1989 – LA BELLE AU BOIS DORMANT

Ballet en trois actes et un prologue d’après le conte – de Charles Perrault – Musique : Piotr Ilyitch Tchaïkovski – Chorégraphie : Rudolf Noureev d’après Marius Petipa

Rudolf Noureev et la Belle au bois dormant

Quand il met en scène sa première Belle au bois dormant (dès 1966, à la Scala de Milan) Rudolf Noureev,tout en respectant l’original de Petipa, y introduit des notations personnelles.

« Quand je faisais mes premiers pas à Oufa, mon maître à danser – qui avait appartenu au Kirov – me disait toujours que La Belle au bois dormant était le « ballet des ballets ». Et j’en étais gourmand à l’avance. Le Kirov, plus tard, m’a fait découvrir la splendeur du festin.

La Belle au bois dormant de Tchaikovski et de Marius Petipa représente en effet l’apogée du ballet classique : la danse s’affirme alors comme art majeur. Et cela constitue un événement historique : après La Belle, le ballet a pu attirer à lui les plus grands compositeurs qui n’ont pas hésité à travailler avec les chorégraphes.

Je crois que chaque danseur devrait prier le matin devant trois icônes : Tchaikovski – Dieu le Père, Prokoviev – le Fils, et Stravinski – le Saint-Esprit. Ce sont les trois musiciens qui ont donné naissance aux oeuvres les plus importantes et les plus audacieuses du répertoire du ballet.

Aujourd’hui, La Belle demeure pour moi l’accomplissement parfait de la danse symphonique. Elle exige du chorégraphe de trouver l’harmonie avec la partition de Tchaikovski. Avec La Belle, il ne s’agit pas de créer un événement sans lendemain, mais de produire un spectacle durable, qui maintienne l’excellence d’une compagnie. » Rudolf Noureev (propos recueillis en 1989).


La Belle au bois dormant par operadeparis

NOUREEV, CHOREGRAPHE DE « LA BELLE » : 4 VERSIONS

Le royaume de Florestan n’est pas une fantaisie bon enfant, mais une Cour avec son étiquette, ses rituels où l’on sent la lourdeur du pouvoir. La féerie gentille du conte cède la place à une fable réaliste, où des forces antagonistes (Carabosse et la Fée des Lilas) se disputent le sort de deux jeunes gens.

Carabosse apparaît même sous les traits d’une femme sophistiquée (qui tire son arme – l’aiguille fatale pour Aurore – du chignon de sa perruque), tandis que la Fée des Lilas joue les jeunes aristocrates libérales.
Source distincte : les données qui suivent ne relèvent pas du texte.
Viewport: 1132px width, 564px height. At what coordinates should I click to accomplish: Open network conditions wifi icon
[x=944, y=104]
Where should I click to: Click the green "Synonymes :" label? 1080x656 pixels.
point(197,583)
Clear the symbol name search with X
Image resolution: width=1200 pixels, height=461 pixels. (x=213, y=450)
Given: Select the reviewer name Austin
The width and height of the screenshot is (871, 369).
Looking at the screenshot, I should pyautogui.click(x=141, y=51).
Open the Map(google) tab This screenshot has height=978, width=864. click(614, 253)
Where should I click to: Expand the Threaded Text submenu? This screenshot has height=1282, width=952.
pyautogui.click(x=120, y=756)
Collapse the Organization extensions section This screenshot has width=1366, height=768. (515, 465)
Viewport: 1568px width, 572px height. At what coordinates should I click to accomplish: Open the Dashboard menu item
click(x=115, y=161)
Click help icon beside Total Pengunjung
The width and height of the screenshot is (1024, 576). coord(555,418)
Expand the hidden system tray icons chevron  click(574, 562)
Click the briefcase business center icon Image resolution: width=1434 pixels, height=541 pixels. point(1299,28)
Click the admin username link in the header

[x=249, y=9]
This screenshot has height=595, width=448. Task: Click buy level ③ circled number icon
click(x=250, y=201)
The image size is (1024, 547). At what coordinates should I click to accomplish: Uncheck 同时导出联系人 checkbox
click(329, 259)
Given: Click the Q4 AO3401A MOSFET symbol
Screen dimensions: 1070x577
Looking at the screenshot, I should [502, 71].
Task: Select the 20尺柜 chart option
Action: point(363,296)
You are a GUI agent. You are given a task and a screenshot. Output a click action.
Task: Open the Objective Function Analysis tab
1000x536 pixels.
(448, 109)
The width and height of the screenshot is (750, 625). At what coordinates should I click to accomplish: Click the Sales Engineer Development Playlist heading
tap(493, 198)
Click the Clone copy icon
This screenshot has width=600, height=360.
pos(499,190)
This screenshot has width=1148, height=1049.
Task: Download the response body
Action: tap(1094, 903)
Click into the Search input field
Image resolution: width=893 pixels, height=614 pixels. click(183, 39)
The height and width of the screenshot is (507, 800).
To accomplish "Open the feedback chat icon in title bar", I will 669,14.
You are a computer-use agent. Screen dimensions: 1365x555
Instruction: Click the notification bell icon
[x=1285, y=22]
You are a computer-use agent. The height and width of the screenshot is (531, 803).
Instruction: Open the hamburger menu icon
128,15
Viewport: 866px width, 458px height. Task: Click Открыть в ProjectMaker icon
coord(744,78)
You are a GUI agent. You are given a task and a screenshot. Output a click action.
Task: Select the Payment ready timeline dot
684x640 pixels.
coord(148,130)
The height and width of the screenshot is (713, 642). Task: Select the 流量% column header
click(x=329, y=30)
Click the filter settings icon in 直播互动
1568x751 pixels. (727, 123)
Cette version – présentée en 1966 à la Scala de Milan, dansée par Carla Fracci et Noureev lui-même -sera ensuite remontée au Ballet National du Canada en 1972 (avec Véronica Tennant), toujours dans des décors et costumes de Nicholas Giogiadis. Noureev y donne notamment un rôle plus élaboré au Prince, mais garde la chorégraphie de Petipa pour les variations dévolues aux danseuses.

Rudolf Noureev remontera encore La Belle au London Festival Ballet en 1975 (avec Eva Evdokimova et Patricia Ruanne, en alternance) et pour l’Opéra de Vienne en 1980. Enfin pour l’Opéra de Paris en 1989.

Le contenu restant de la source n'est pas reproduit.